For lip/chin joysticks, I was able to try the IntegraMouse, Jouse3, and BJOY Chin. Control had a bit more of a learning curve than the wearables above; perhaps there is a technical difference in mapping joystick signals to mouse movement. For example, with the Jouse and the BJOY, there was a bit of a “dead zone” at the joystick center, so a tiny movement right near the joystick center would not move the mouse cursor at all. This could have advantages in some ways, but it felt different at first. The BJOY Chin is a bit clunkier, with the Jouse being more streamlined and more suited to movement using lips. I did not experience a “dead zone” with the IntegraMouse; overall control with the IntegraMouse was tight and precise, requiring very little movement of the stick, but it required a fair amount of force. My impression is that you could have success with either the IntegraMouse or the Jouse with less head movement required than the wearables above. And you don’t need to wear anything. But it would probably take some practice to get really good at controlling the cursor quickly and accurately.

Eye- and face-tracking

Finally, I spent some time at the Tobii Dynavox booth, trying both eye-tracking (for mouse control) and SmyleMouse (which is included as an access method with I-Series+ devices). I found these less intuitive than the other devices I tried. Eye-tracking required a short 9-target calibration, after which it seemed to follow my eyes pretty well. To do a mouse action, you first choose an action from the palette (such as left-click), then you dwell with your eyes on the item you want to click on. (For eyegaze typing, it can be setup to automatically click with every dwell, thus avoiding an extra gaze action per letter.) This sounds straightforward, but for whatever reason, it was hard for me to consistently know what the eyetracker system wanted me to do. My “mental model” of it needed to get more aligned with the system design. Similarly, with SmyleMouse, I did achieve cursor control, but I didn’t understand all the visual cues provided by the interface — these cues are intended to be helpful, and if I had taken the time to learn them, they might have been. The click-on-smile worked but required attention — you need to control your smiling and talking or accept unintended clicks.

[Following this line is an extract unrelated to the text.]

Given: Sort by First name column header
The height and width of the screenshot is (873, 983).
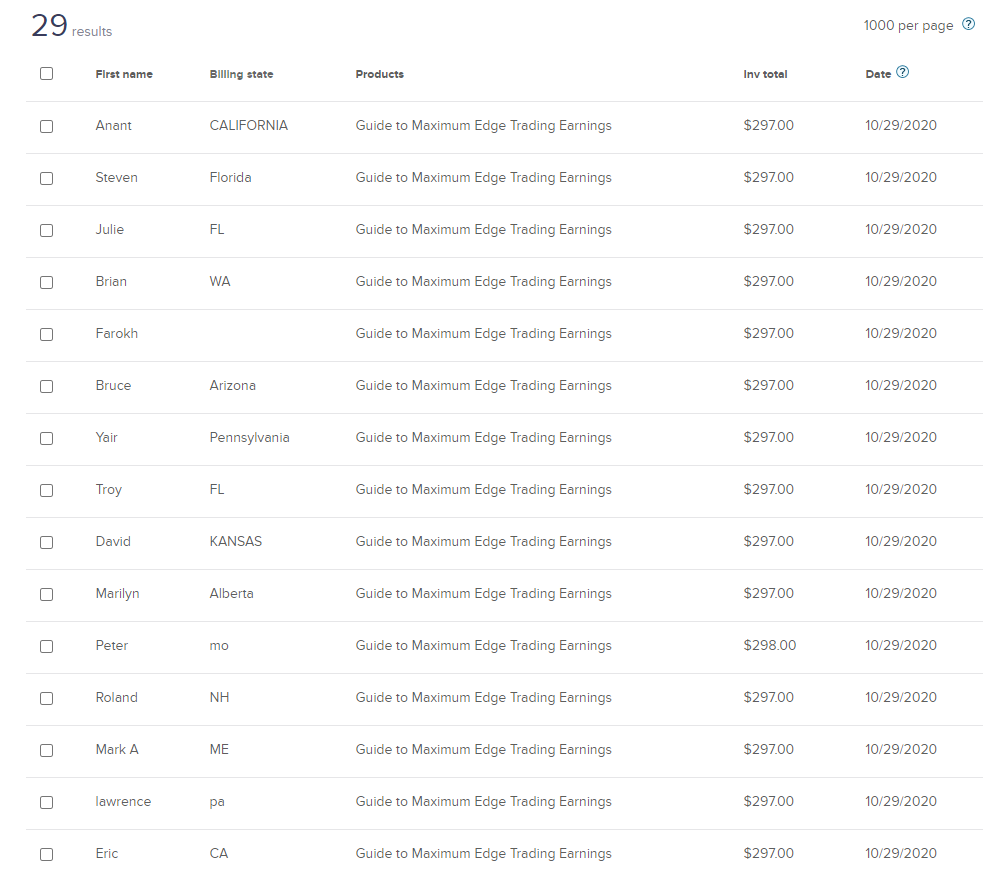Looking at the screenshot, I should (x=124, y=75).
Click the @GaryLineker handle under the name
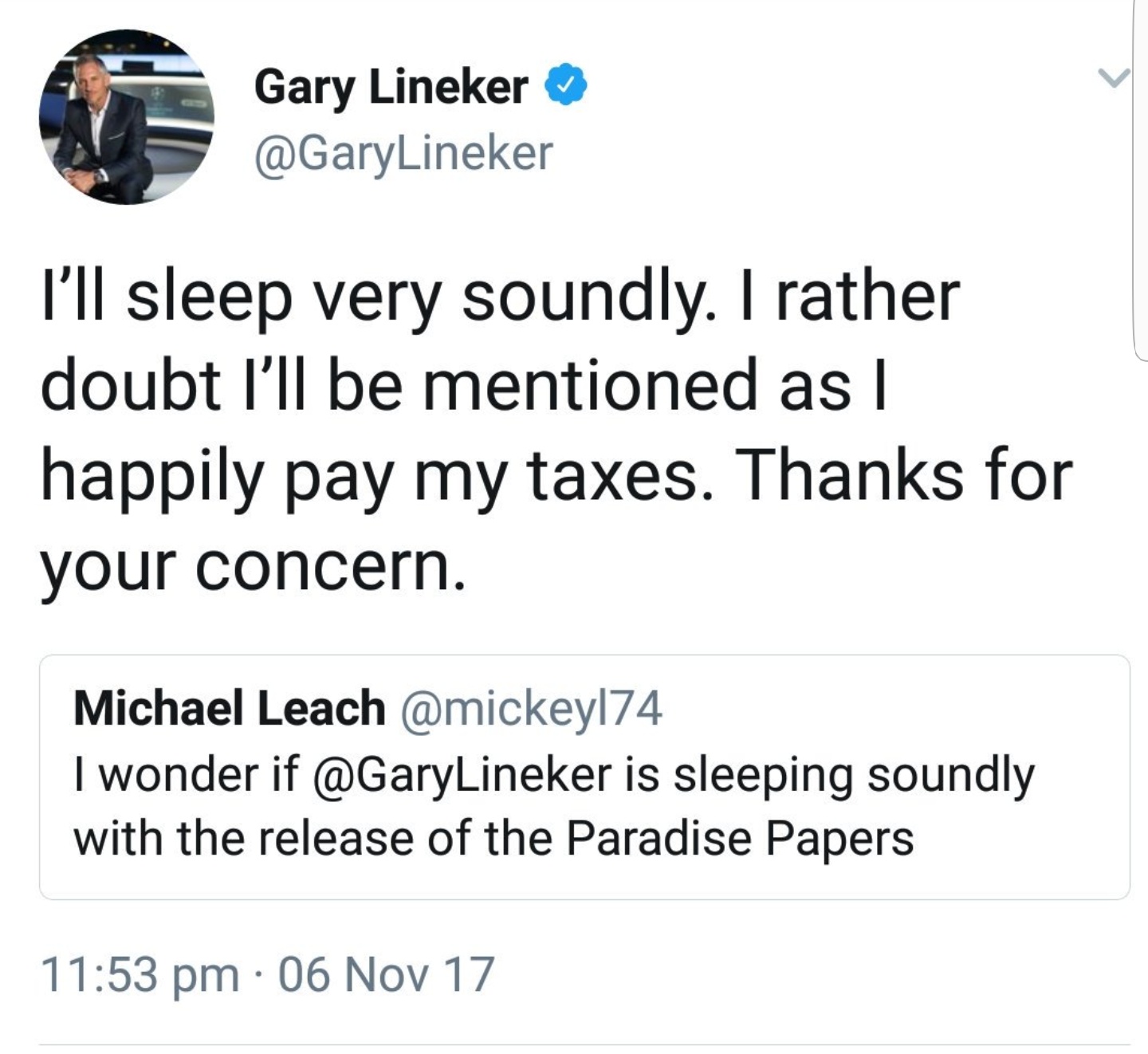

Again, these are just my initial impressions, from very limited use, and from the perspective of a person with typical motor function. Individuals really need to trial these devices for themselves, ideally collecting performance data as part of the trials. And we clearly need a better understanding of which hands-free devices work best for whom; if you know of research or data that addresses this, please let me know.

Mouse for iOS is (almost) here

People have been wondering for years if mouse-style access will ever be possible on iOS devices like the iPad. Since iOS does not really have the concept of a mouse cursor, by design, it has been a difficult technical and political problem to solve. But now it looks like the wait is almost over: two companies have announced intent to sell an iOS mouse adapter sometime in 2019. This means that any pointing device that supports USB, including many hands-free mice, will be usable on an iPad.

The first is the AbleNet Sidekick. This requires some sort of switch to perform clicks; dwell selection is not available at this time. AbleNet had this working at their booth; pretty cool to be able to move a mouse cursor around an iPad!

AbleNet Sidekick mouse adapter for iOS, shown with a Bigtrack pointing device.

The second is the AMAneo USB. Made by CCS Microsystems in Germany, I saw this working at the Quha booth, showing the Quha Zono controlling an iPad.

AMAneo mouse adapter for iOS

The two iOS adapters seem very similar to each other, but there are a few differences. The Sidekick has a wired connection to the iPad, while the AMAneo connects via Bluetooth. The AMAneo USB also appears to have an adjustable dwell click feature, as well as an adjustable tremor compensation, which may be helpful for some individuals.

I do not know the price points for these — if you’ve heard anything, please let us know in the comments.

If you went to the ATIA 2019 Conference, what were some of your highlights? What topics would you like to see at ATIA in the future?